THE PROBLEM:
Using the data below, return the stretch from the line that contains "Meet Our Team (852, 17)" through the line that contains "Feel Good (742, 174)", both included, exactly as it stands and nothing beyond it.

INFORMATION SHOWN:
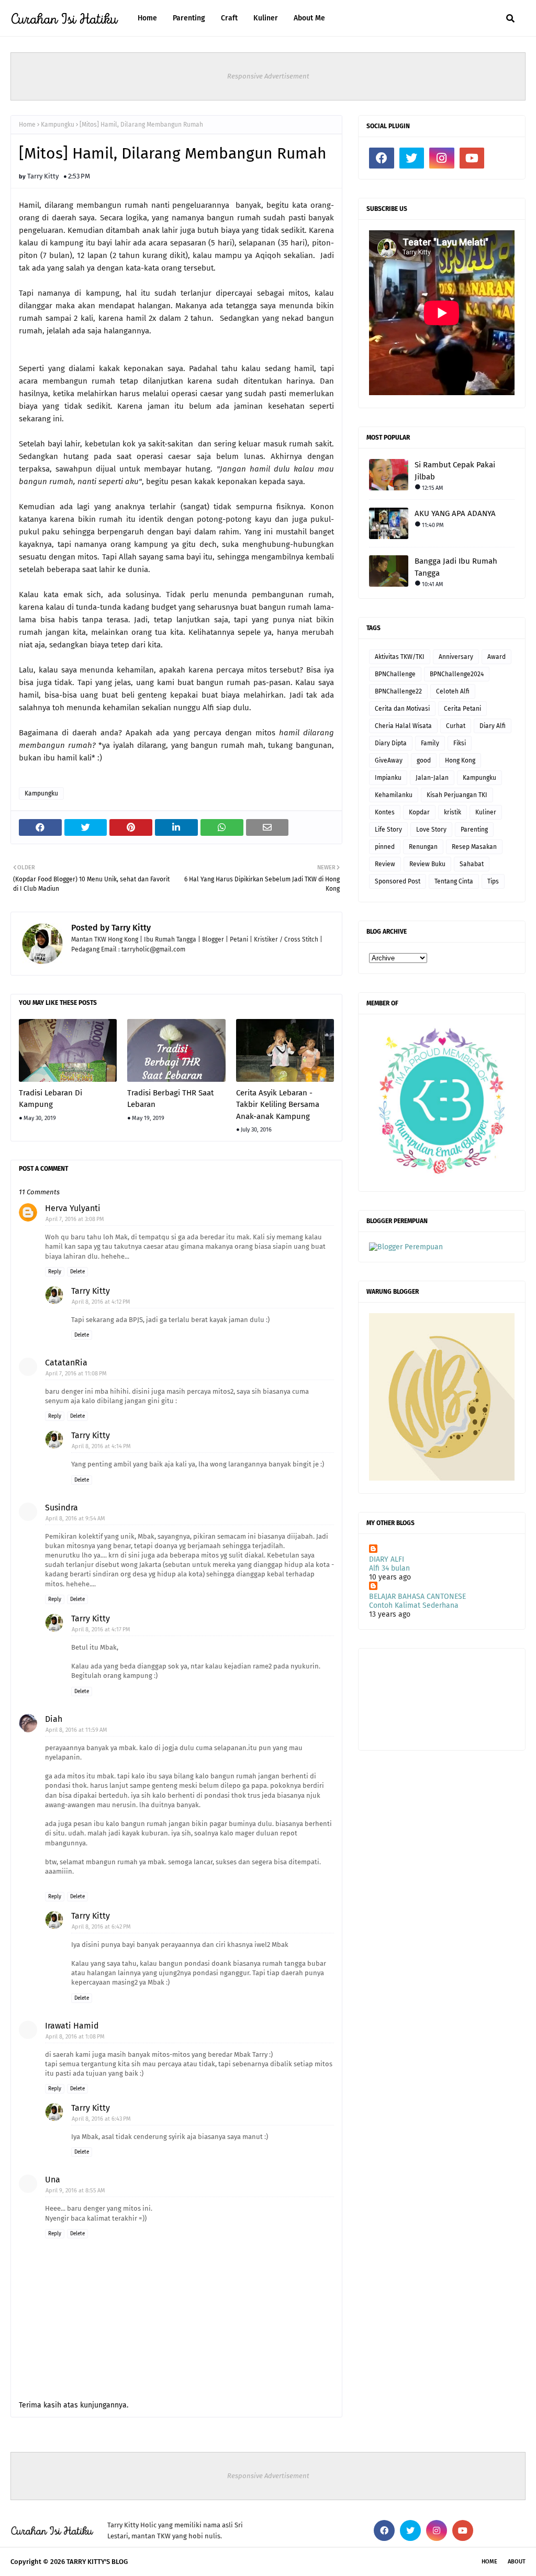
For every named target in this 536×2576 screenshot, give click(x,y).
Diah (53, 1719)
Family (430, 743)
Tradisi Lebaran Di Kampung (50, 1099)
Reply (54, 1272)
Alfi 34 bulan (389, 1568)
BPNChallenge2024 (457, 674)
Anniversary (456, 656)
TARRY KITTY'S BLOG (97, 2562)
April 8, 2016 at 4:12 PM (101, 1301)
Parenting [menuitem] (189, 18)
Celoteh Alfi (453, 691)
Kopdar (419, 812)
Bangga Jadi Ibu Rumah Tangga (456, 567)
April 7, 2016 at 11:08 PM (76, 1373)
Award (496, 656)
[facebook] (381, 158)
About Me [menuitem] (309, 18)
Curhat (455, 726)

==

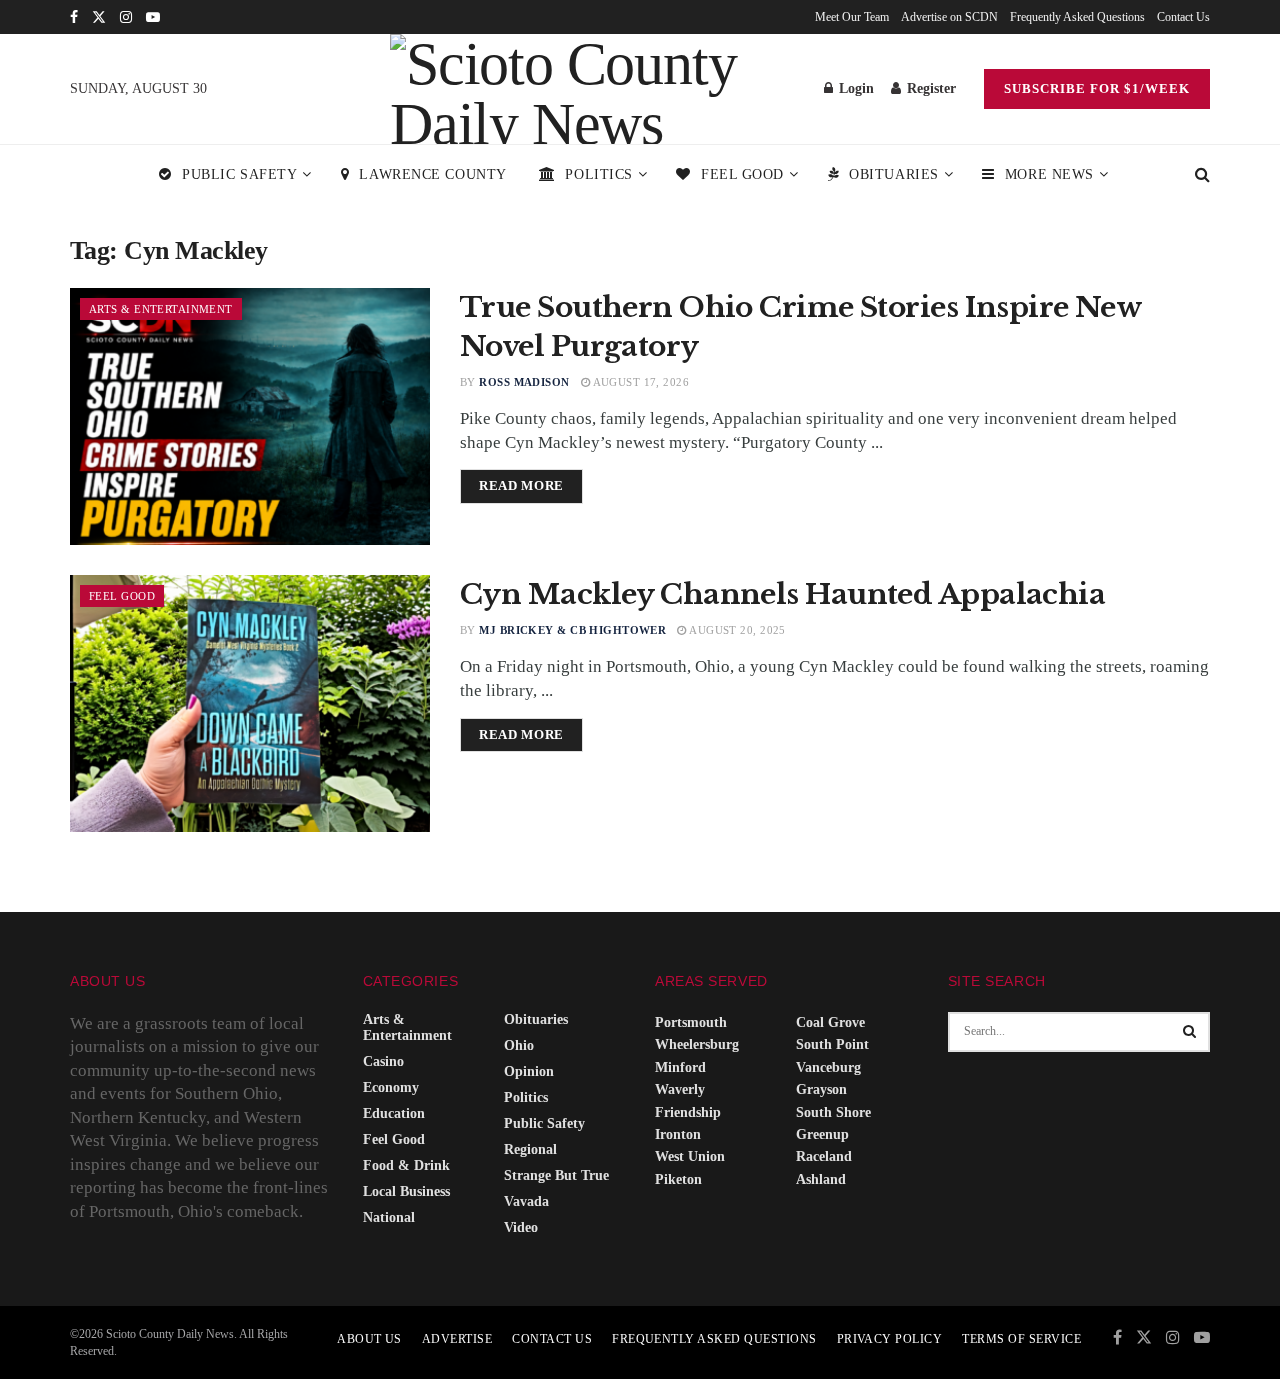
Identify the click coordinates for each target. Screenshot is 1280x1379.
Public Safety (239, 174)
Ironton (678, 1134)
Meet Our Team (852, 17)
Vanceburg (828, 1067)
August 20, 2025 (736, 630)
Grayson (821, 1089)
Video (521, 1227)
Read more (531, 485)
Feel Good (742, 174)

RESULT:
Meet Our Team (852, 17)
Vanceburg (828, 1067)
August 20, 2025 (736, 630)
Grayson (821, 1089)
Video (521, 1227)
Read more (531, 485)
Feel Good (742, 174)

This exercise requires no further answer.